All that aside, however, the three disputed passages are simply descriptions of Garment's personal reactions to Liberty Lobby's attorney's opening statement, nothing more. Assuming, for the sake of argument alone, that Garment's account was fanciful, hyperbolic, vindictive, biased, legally mistaken, or all of the above, the First Amendment does not recognize either objective or subjective qualifications for voicing opinions without incurring liability. And these three passages are clearly protected opinion under Ollman. See 750 F.2d at 979.
First, the offending portions of all three passages contain statements as to which there can be no clear consensus as to meaning; they depend entirely upon the eye of the beholder and evoke no universal understanding. Second, few, if any, of these statements are objectively verifiable. Third, although written in the first and second person plural, the tenor of Garment's commentary is one of her own subjective impression of Lane's forensic demeanor and not an assertion that others have actually seen it as did she.
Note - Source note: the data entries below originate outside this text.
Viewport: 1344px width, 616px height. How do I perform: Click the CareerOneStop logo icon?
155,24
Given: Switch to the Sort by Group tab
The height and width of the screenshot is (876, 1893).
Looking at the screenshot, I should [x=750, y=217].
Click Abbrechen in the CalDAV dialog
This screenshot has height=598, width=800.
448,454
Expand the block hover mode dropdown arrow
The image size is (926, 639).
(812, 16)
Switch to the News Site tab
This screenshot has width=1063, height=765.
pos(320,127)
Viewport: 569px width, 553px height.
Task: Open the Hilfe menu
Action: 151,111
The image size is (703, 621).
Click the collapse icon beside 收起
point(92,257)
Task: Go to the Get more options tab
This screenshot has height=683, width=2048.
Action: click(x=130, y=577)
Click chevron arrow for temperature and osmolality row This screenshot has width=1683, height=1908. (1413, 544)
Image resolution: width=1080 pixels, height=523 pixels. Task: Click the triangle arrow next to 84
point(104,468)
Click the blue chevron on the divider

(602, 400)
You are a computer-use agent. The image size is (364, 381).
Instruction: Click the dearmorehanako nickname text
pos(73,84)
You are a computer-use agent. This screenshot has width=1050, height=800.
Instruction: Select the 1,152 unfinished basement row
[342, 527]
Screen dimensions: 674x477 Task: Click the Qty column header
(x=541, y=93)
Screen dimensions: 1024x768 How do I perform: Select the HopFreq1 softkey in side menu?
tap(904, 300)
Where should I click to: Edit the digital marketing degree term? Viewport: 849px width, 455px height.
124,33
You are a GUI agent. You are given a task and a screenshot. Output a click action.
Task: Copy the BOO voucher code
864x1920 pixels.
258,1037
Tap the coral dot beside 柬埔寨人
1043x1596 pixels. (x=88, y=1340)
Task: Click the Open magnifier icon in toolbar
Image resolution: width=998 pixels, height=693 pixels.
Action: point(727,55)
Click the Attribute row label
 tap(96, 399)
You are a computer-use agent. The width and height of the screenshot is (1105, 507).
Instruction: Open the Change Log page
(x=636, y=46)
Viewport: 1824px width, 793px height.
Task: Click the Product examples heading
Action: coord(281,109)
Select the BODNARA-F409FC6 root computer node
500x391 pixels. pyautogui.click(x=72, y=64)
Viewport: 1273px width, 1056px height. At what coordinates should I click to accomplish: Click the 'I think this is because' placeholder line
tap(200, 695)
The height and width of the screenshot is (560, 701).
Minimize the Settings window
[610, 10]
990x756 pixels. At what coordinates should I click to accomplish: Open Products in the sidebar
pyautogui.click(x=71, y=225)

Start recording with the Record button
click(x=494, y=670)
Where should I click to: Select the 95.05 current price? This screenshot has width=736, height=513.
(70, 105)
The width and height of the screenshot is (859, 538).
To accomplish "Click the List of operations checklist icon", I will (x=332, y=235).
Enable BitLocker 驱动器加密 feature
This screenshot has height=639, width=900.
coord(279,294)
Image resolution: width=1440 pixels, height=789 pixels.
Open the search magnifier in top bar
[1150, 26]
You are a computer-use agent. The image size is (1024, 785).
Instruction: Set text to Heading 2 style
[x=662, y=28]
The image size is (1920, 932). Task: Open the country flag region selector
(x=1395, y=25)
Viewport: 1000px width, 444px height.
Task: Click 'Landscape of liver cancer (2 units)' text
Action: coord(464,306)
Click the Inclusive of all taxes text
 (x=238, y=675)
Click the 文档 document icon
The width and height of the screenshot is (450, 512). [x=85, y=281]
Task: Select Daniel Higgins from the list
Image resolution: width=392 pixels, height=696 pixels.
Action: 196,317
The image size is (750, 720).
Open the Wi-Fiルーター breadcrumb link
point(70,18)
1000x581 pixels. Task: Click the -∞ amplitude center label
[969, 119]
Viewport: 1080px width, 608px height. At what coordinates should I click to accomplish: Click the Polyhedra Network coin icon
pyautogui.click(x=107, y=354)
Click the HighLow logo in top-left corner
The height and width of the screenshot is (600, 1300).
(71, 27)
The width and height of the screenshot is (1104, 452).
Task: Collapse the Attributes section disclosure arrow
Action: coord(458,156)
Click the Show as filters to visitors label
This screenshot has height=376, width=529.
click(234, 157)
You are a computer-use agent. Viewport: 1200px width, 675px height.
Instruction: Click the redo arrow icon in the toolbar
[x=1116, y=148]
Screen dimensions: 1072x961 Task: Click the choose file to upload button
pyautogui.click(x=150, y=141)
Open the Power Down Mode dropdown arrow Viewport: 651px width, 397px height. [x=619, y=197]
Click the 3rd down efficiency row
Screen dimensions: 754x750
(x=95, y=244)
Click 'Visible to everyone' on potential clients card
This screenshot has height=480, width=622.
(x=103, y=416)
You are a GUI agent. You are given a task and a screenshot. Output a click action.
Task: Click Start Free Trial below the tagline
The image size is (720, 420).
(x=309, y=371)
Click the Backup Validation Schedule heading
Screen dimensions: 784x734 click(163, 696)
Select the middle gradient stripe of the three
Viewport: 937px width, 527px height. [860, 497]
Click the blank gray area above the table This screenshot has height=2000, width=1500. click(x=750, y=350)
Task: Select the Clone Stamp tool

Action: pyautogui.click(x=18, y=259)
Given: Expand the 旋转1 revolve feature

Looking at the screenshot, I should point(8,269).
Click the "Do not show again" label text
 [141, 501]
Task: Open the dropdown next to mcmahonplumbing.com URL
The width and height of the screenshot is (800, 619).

And fourth, while it may not be conclusive, the placement of a column on a newspaper's editorial page - which is where Garment's column appeared - is some evidence that it was deemed by her editors to be opinion as well. See Ollman, 750 F.2d at 986-87.
For the foregoing reasons, therefore, it is, this 10th day of July, 1986,
ORDERED, that defendants' motions for summary judgment and judgment on the pleadings are granted, and the complaint is dismissed with prejudice.